### EXERCISE MATERIALS
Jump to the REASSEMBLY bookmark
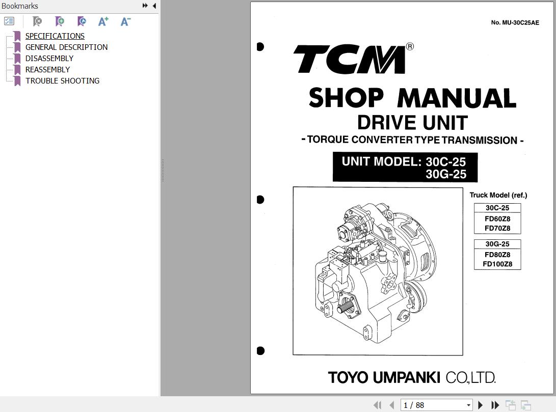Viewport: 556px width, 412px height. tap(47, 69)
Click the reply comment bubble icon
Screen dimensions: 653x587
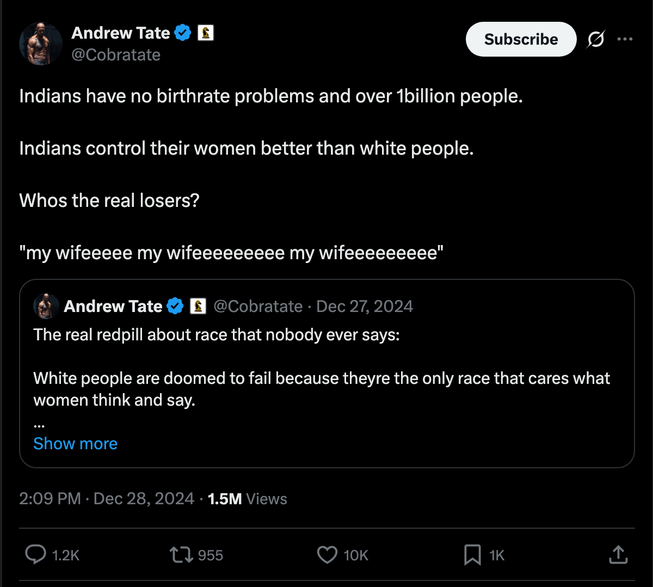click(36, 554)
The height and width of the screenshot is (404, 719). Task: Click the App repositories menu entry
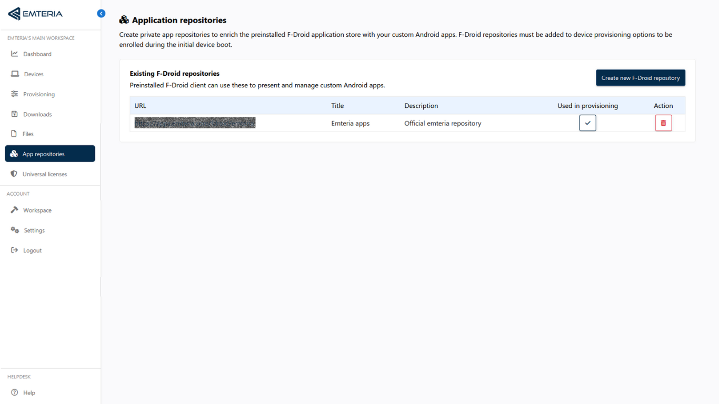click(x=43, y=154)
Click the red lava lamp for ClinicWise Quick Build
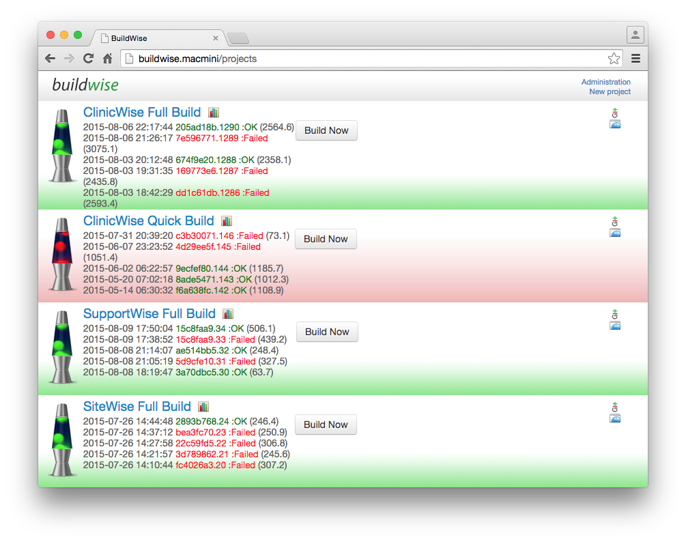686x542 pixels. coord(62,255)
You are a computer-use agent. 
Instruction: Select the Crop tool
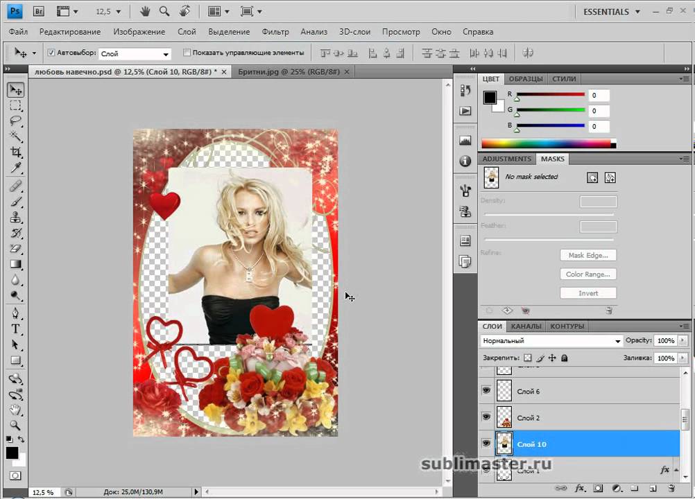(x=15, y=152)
######
### EXERCISE MATERIALS
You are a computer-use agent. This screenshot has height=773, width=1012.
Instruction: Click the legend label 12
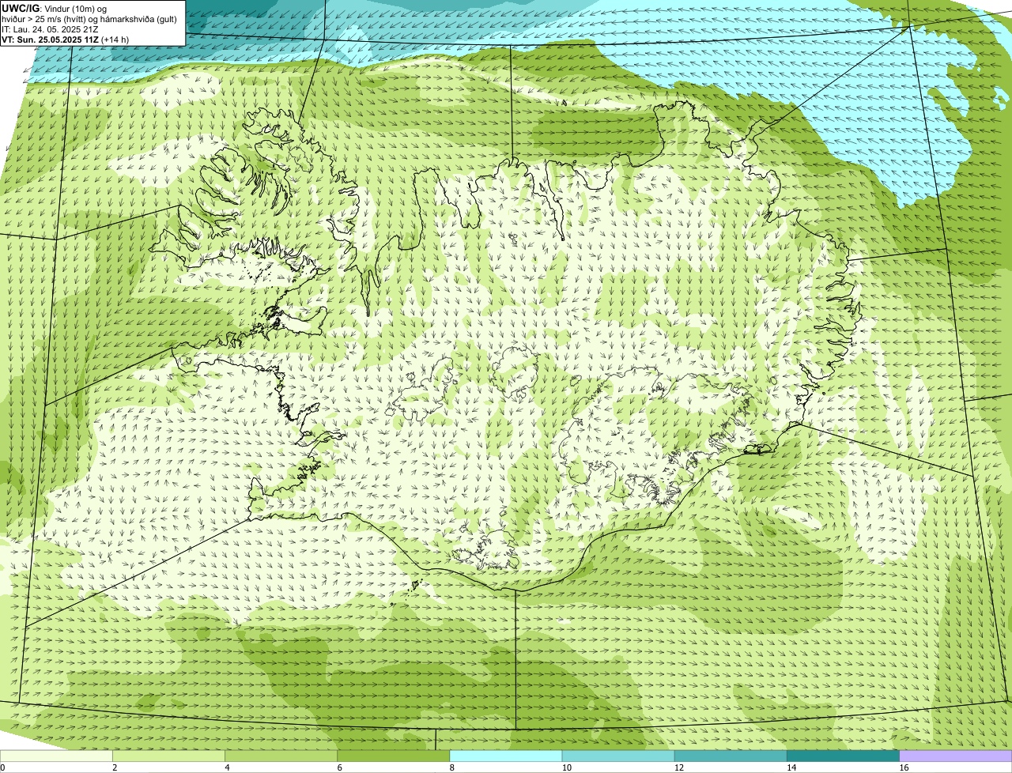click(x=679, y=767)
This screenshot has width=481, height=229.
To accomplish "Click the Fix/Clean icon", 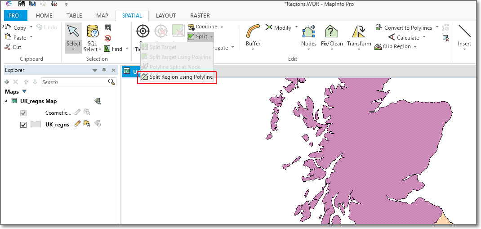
######
### EXERCISE MATERIALS
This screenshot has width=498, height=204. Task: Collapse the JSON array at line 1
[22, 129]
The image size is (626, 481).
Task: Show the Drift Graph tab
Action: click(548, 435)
######
- THE PROBLEM
Each line of the material that has the word "agent" belongs in the answer.

- OUTPUT BELOW
You are a computer-use agent. 
You are a computer-use agent. This screenshot has height=773, width=1012.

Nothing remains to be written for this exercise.